A chap called Jack Dowe has made exactly this argument, pointing out that when we make a clinical decision, our failure to wholly separate ‘deciding’ from ‘doing’ means that we only ever take the evidence into account. His proposal for a formal process of modelling and structuring decisions (called Decision Analysis Based Medical Decision Making) is cumbersome and clunky, and clearly has never been anywhere near the hustle and bustle of a busy on-call shift, but it raises an important point for all of us: whenever we make a decision, there is something of ourselves in that decision. The evidence we cite rarely covers all the particular aspects of the individual patient we are treating, and inevitably, there is a certain amount of judgement involved. And where there is ‘judgement’ there is always the risk of bias and prejudice.

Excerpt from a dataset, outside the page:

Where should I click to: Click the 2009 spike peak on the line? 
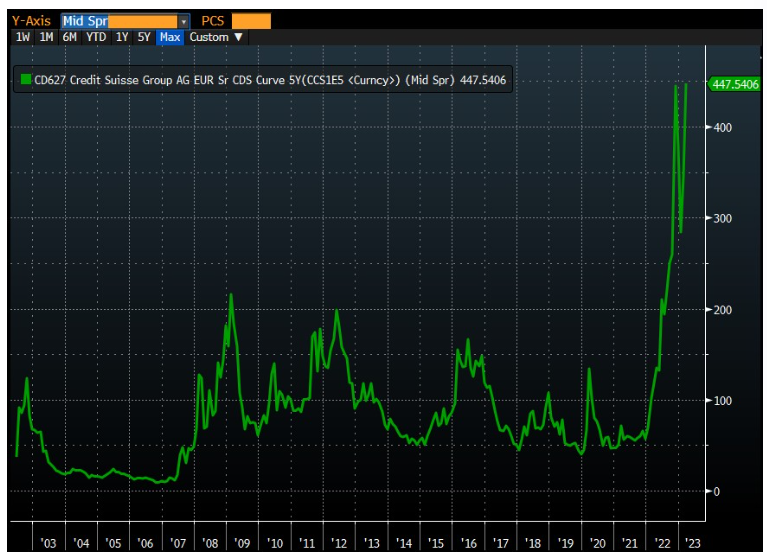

There’s a passage in Gormenghast, where a group of dusty professors in Titus Groan’s school sign up to an existentialist way of thinking very reminiscent of my patient’s, based on the premise that human experience is what the mind allows it to be; love, pain, fear and so on are all subjective phenomena, and they only occur when the individual wills them to. However, when the ringleader of this group of teachers dies, one of them admits that when he burnt his arm, it actually hurt like hell, although he didn’t admit it at the time. One by one, the rest of them admit that this belief system they were bullied into following by their late colleague is actually bunkum.
But as doctors, our role is to treat patients in a manner that fits with their way of doing things. This might feel like it is hard to do when we find ourselves supporting decisions that we do not agree with, and while my patient represents a fairly extreme example, he was a useful reminder that sometimes doctors hide behind a facade of empiricism that fails adequately to acknowledge the degree of uncertainty involved in medical decision making. Remembering this can be a useful tonic for medical arrogance, and the importance of respecting patients’ wishes.